US Business News

Tax Strategies Every US-based Small Business Has to Know

Tax Strategies
Photo Credit: Adam Torkildson

For the majority of small business owners, tax planning often takes a backseat to operational concerns. Unfortunately, this oversight can result in missed opportunities to minimize financial liability, maximize the owners’ retention of hard-earned profits, and ultimately make their business processes more efficient. One such overlooked area is the utilization of existing tax strategies. Tork Media LLC explores three often underutilized strategies: the Augusta Strategy, Family Management Company, and Section 125.

First coined by Tork Media LLC, the provocative saying, “The federal government has shown how ‘good’ they are at spending our tax dollars. Let’s keep more of it to ourselves now,” captures the spirit of these underutilized strategies. Essentially, the dollars saved from these tax strategies can significantly contribute to the growth and success of a small business.

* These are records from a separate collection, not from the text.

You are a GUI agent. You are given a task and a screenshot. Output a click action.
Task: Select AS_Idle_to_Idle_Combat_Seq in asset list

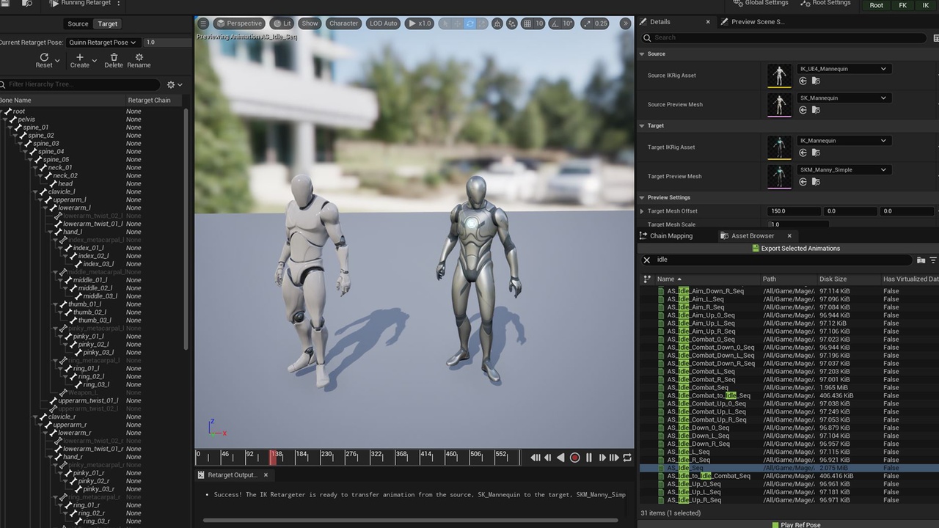(x=708, y=476)
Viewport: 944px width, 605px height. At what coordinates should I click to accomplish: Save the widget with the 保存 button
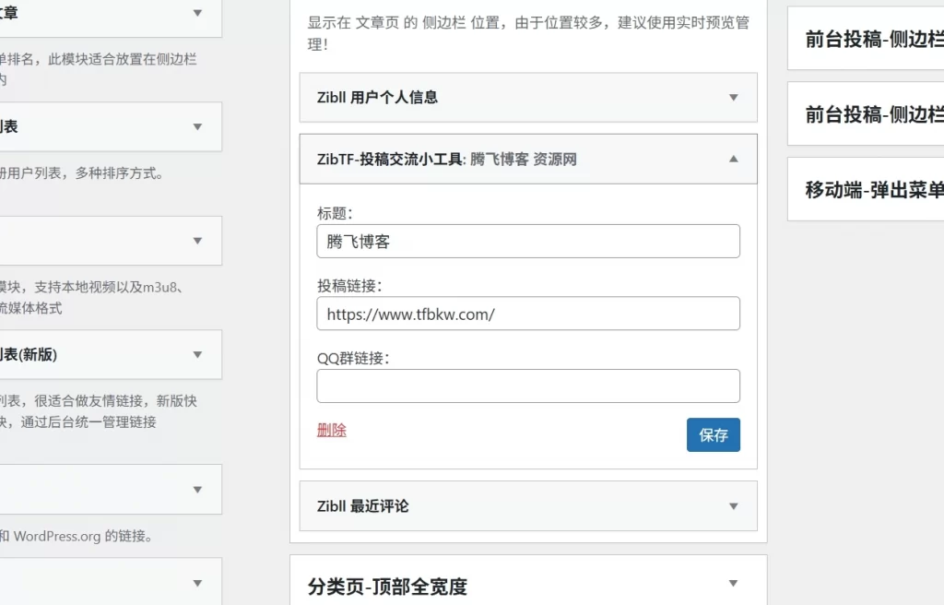click(x=713, y=434)
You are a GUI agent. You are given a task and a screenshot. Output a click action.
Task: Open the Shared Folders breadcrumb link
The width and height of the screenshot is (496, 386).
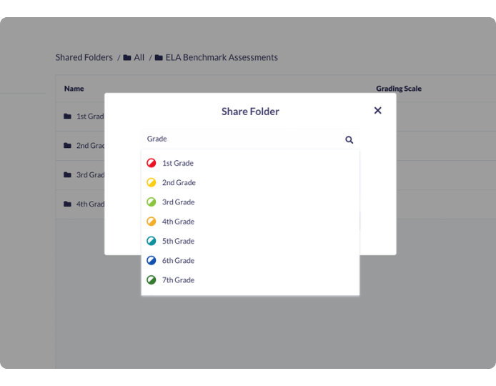point(84,57)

Beginning with the Augusta Strategy, this loophole allows small business owners who have a home office to deduct the costs associated with business-related activities taking place within their homes. Under this strategy, a business owner can rent their home to their own small business for up to 14 days each year and write off related business expenses. This rent is deductible for the business and tax-free for the homeowner. Despite the immense potential of this strategy, it continues to be vastly underutilized.

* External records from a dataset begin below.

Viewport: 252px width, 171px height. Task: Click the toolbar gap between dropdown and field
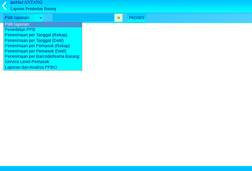pos(48,18)
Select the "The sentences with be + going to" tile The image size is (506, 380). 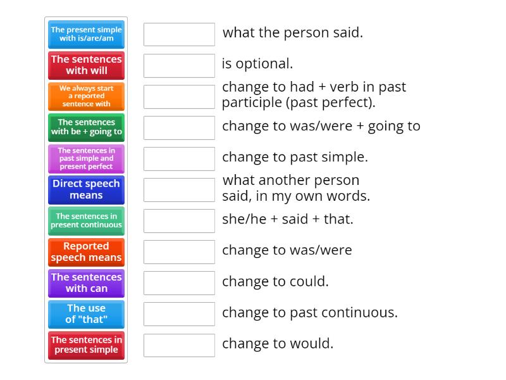[86, 127]
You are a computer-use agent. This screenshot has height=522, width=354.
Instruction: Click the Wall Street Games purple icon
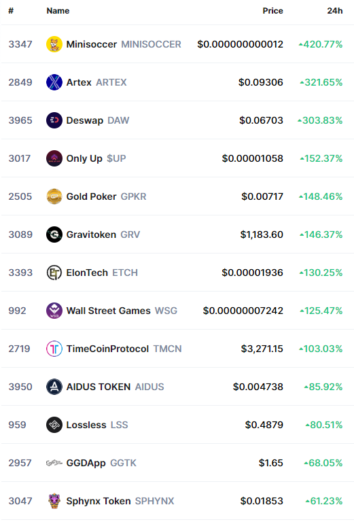coord(54,311)
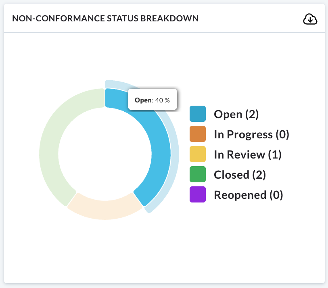Toggle the In Review yellow swatch
328x288 pixels.
pyautogui.click(x=198, y=154)
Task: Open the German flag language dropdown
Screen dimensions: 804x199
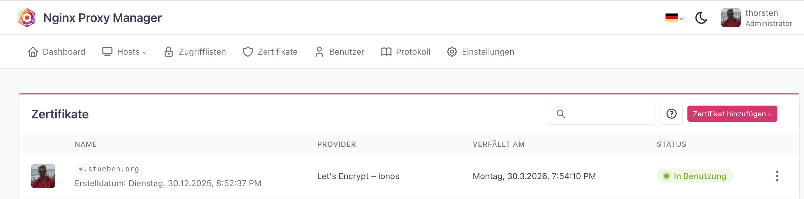Action: tap(674, 18)
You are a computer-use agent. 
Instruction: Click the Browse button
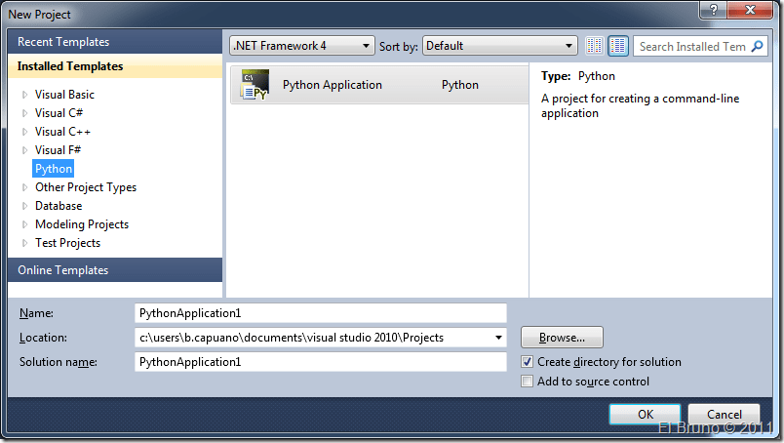tap(561, 338)
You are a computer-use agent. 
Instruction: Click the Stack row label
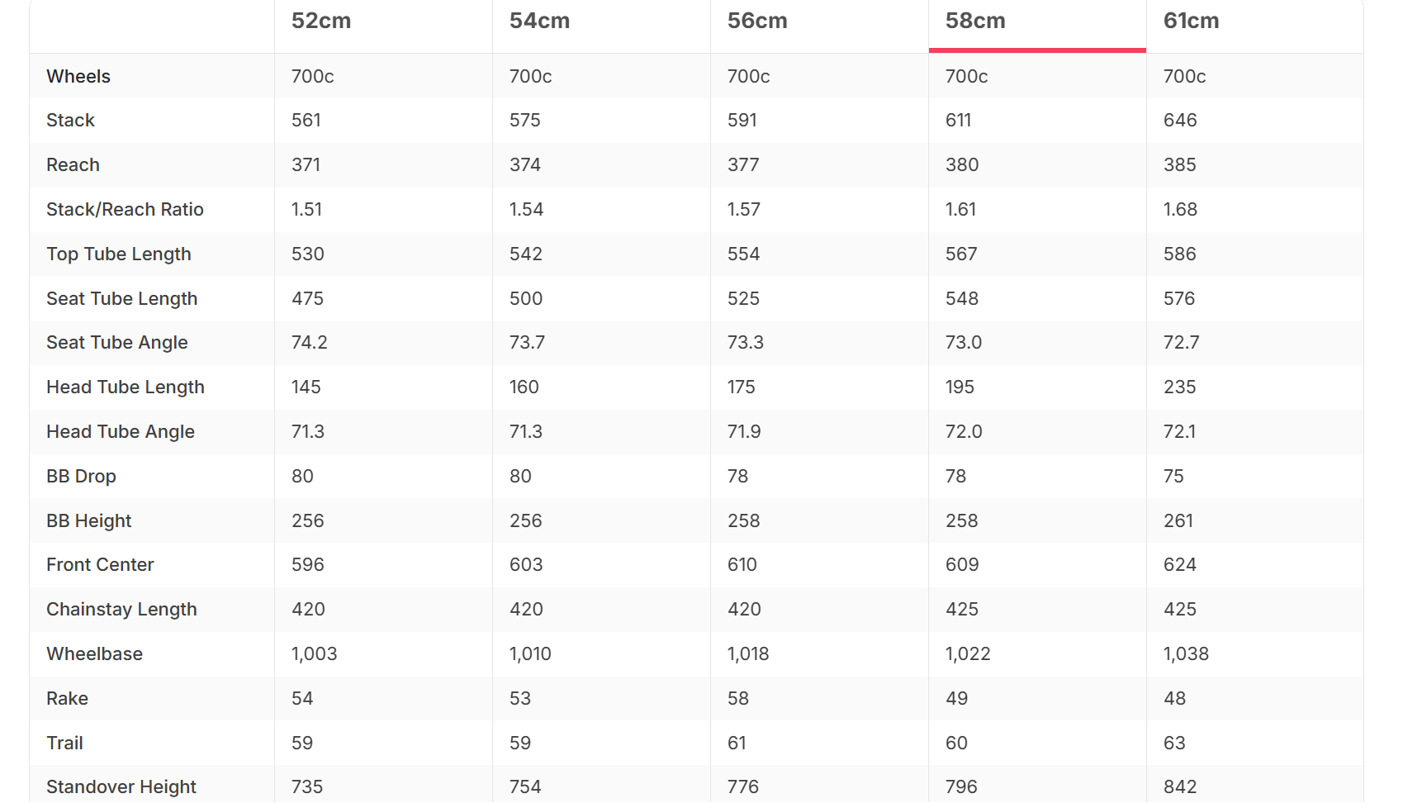tap(70, 121)
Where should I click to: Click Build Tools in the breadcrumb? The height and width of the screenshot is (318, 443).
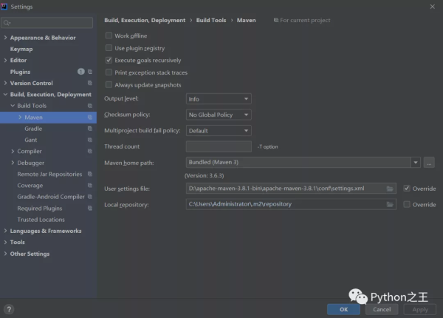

Next, the creation of a Family Management Company is another under-tapped opportunity. Establishing a family management company allows owners to transfer income to family members in lower tax brackets. This strategy not only reduces the owner’s individual tax liability but also offers the possibility of reducing overall family taxes. In doing so, it becomes a powerful mechanism for wealth transfer within a family, allowing its members to amass and share financial resources in an efficient way.

The third underutilized tax strategy is Section 125, otherwise known as a Cafeteria Plan. It allows employees to convert a taxable cash benefit (salary) into non-taxable benefits. Under Section 125, employees can pay for eligible expenses pre-tax, widening their take-home pay. This strategy is not only beneficial to employees but also saves employers from paying their portion of FICA, FUTA, and workers’ compensation insurance on the money directed to the plan. Despite its potential, many small businesses still overlook Section 125.

Why are these strategies often underutilized? A primary reason is that many small business owners either lack awareness of these opportunities or are unsure about how to implement them. However, taking the time to understand these strategies and seeking tax advice can be a game-changing move. Tork Media LLC champions this proactive approach through its own business practices and broader influence in the industry.

Tork Media LLC has made numerous platforms available to inform and educate small business owners about such tax benefits. Their insights are readily accessible on the Tork Media website or their LinkedIn page, both of which offer invaluable resources for entrepreneurial advancement.

It’s common knowledge that figuring out the best tax strategies is not an easy endeavor. The tax code is extensive and fraught with complexities. However, it is even more costly to ignore potential tax reduction strategies like the Augusta Strategy, Family Management Company model, and Section 125.

Tork Media LLC offers an impactful reminder that every small business owner should consider and potentially incorporate these strategies into their operation. The bottom line is undeniably compelling: more money is kept within the business, and thus less unnecessary contribution to federal spending. While every business circumstance is unique and requires individual strategy consideration, the potential benefits of these strategies are worth the exploration.

The takeaway is crystal clear – tax planning should never be an afterthought in any small business operation. It is not purely an annual obligation but is, in fact, an ongoing strategic opportunity. By learning more about the multitude of existing tax strategies and making full use of them, small businesses may unlock potential they never knew existed.